Obesidade ameaça alunos em São Paulo
Pesquisa com 8020 adolescentes revela que em São Paulo 81% dos alunos de escolas particulares e 65% de escolas públicas são sedentários.
Maus hábitos alimentares e pouco exercício físico. Esse dupla perigosa está ameaçando adolescentes paulistanos com excesso de peso. A constatação é da pesquisa Diagnóstico precoce da obesidade e hábitos alimentares em escolares de 10 a 15 anos na cidade de São Paulo. Realizada por especialistas da Unifesp e da Universidade São Marcos e com apoio do International Life Sciences Institute a pesquisa comprovou antiga desconfiança.
De acordo com dados da pesquisa, a maioria dos alunos das escolas públicas e particulares é sedentária e realiza menos de 10 minutos de atividade física diária - o indicado pelos profissionais de saúde é de pelo menos 30 minutos.
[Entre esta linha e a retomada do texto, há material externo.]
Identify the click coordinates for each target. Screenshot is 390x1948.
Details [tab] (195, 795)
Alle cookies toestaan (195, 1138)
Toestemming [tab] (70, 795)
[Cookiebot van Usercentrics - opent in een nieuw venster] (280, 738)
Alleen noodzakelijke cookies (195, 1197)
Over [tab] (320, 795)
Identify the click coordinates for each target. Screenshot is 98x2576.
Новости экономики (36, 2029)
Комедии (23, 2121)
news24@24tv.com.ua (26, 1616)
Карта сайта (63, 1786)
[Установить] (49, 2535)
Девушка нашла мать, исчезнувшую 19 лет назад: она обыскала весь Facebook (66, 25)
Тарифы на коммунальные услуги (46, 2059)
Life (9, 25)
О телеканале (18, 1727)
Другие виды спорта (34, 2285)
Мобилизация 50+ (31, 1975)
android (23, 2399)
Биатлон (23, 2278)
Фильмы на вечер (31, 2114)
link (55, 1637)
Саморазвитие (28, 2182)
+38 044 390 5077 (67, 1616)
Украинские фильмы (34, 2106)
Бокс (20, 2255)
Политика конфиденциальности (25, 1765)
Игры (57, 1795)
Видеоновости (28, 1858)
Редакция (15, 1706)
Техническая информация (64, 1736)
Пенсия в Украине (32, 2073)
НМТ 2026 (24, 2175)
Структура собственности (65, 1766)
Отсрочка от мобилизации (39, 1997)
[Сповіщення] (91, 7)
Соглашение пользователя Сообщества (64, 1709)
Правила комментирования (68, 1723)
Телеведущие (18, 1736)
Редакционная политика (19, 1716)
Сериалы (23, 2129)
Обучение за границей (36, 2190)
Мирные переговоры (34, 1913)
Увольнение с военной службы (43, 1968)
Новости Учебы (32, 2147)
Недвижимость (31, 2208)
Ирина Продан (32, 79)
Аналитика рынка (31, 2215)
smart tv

Os profissionais ponderam que essa questão é ainda mais séria quando se verificam os altos índices de excesso de peso.
A combinação entre a má alimentação e pouca atividade física é uma das principais causas da obesidade, que expõe crianças e adolescentes a problemas de saúde que vão desde conflitos emocionais até alterações cardiovasculares.
Pouco exercício
O trabalho revelou a existência de alto nível de sedentarismo em todas as classes sociais, sendo de 81% nas escolas particulares e 65% nas escolas públicas. As meninas são mais sedentárias que os meninos (70% X 59%), não tendo sido observada diferença estatística em relação ao estado nutricional.
“A atividade física realizada na escola é muito precária e em casa o medo da violência, a falta de incentivo e a ausência dos pais, que normalmente trabalham fora, fazem com que os adolescentes passem cada vez mais tempo em frente ao computador e à televisão. Mesmo entre crianças das escolas públicas, onde ainda há o costume de brincar na rua, o índice de sedentarismo é muito alto”, ressalta o pediatra Mauro Fisberg, especialista em obesidade infantil e coordenador da pesquisa.
Sem café, sem jantar
Quanto ao estado nutricional, avaliado pelos padrões estabelecidos pela Organização Mundial de Saúde (IMC para a idade e sexo), verificou-se que 3% da amostra apresenta baixo peso, 16% está com sobrepeso e 10% com diagnóstico de obesidade. Nas escolas particulares, o percentual de meninos com excesso de peso chega a 39%, enquanto entre as meninas é de 27%. Nas escolas públicas, os percentuais são 24% e 23% respectivamente.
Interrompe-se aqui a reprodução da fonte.